• Rows:
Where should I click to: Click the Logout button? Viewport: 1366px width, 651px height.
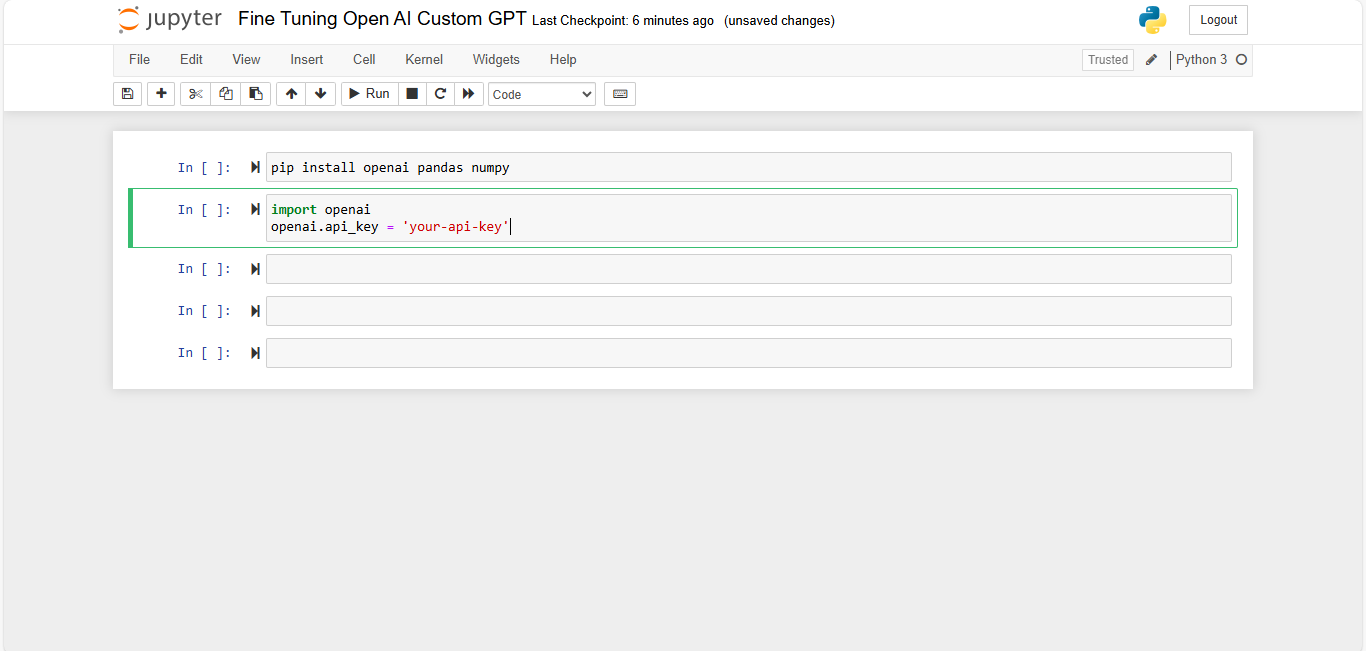pos(1217,19)
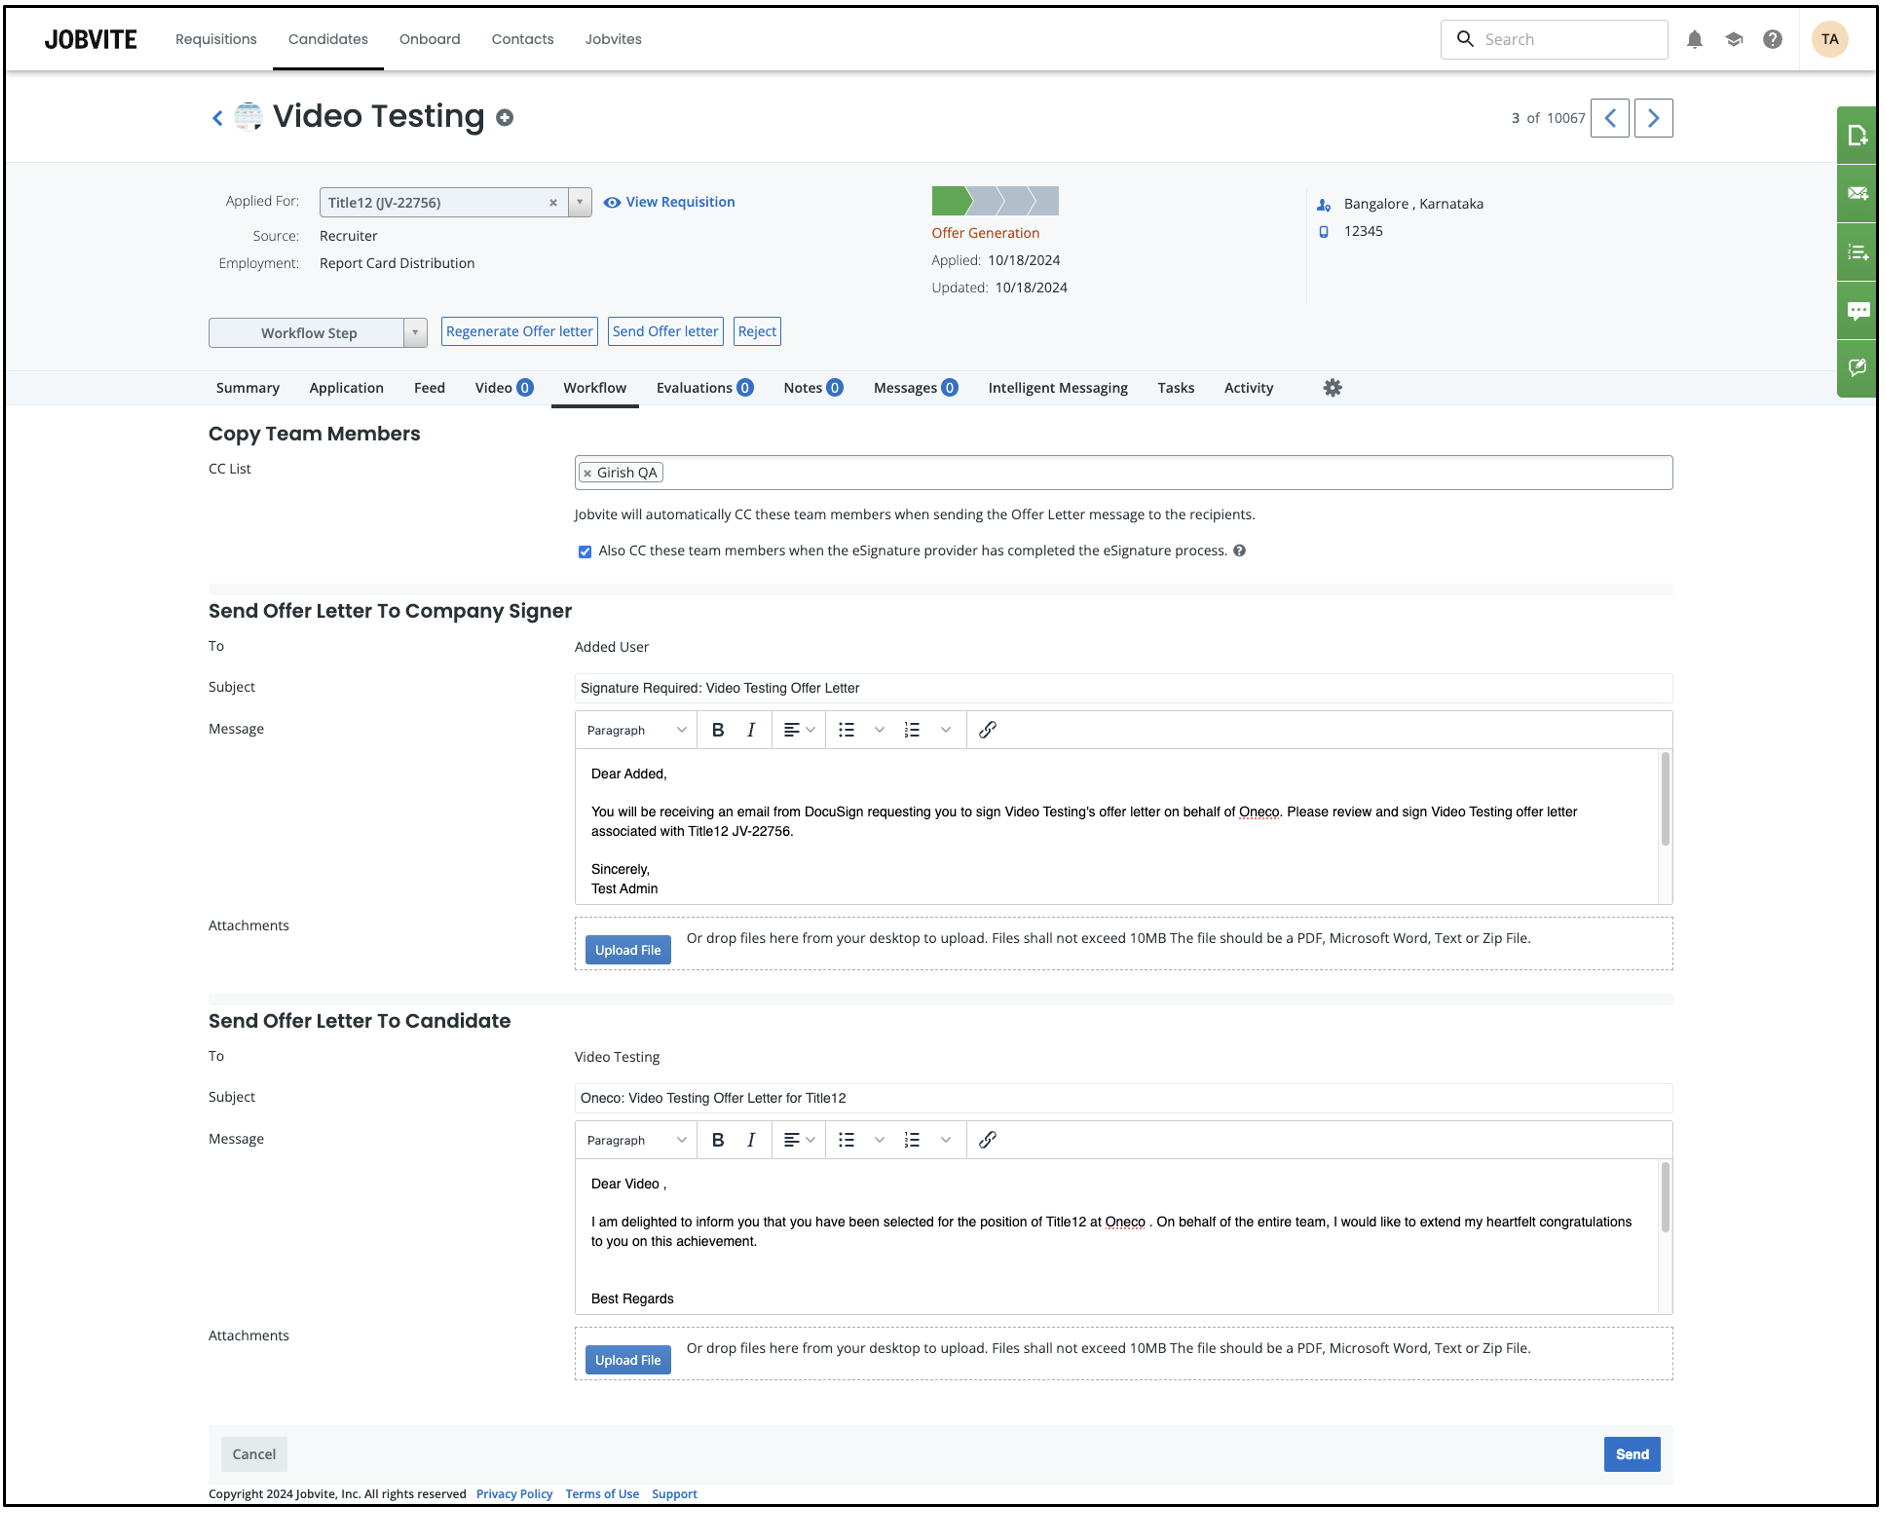The height and width of the screenshot is (1514, 1886).
Task: Open the Requisitions menu item
Action: 216,39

• Work to be completed: Write out this listing as a numbered list, with one item per line and no blank lines. Leave out the pictures.

• Full solution:
1. Where should I click to: Click the Logout button? Viewport: 1366px width, 651px height.
2. pos(1217,19)
3. The height and width of the screenshot is (1514, 1886).
4. Task: Open the Requisitions menu item
5. Action: 216,39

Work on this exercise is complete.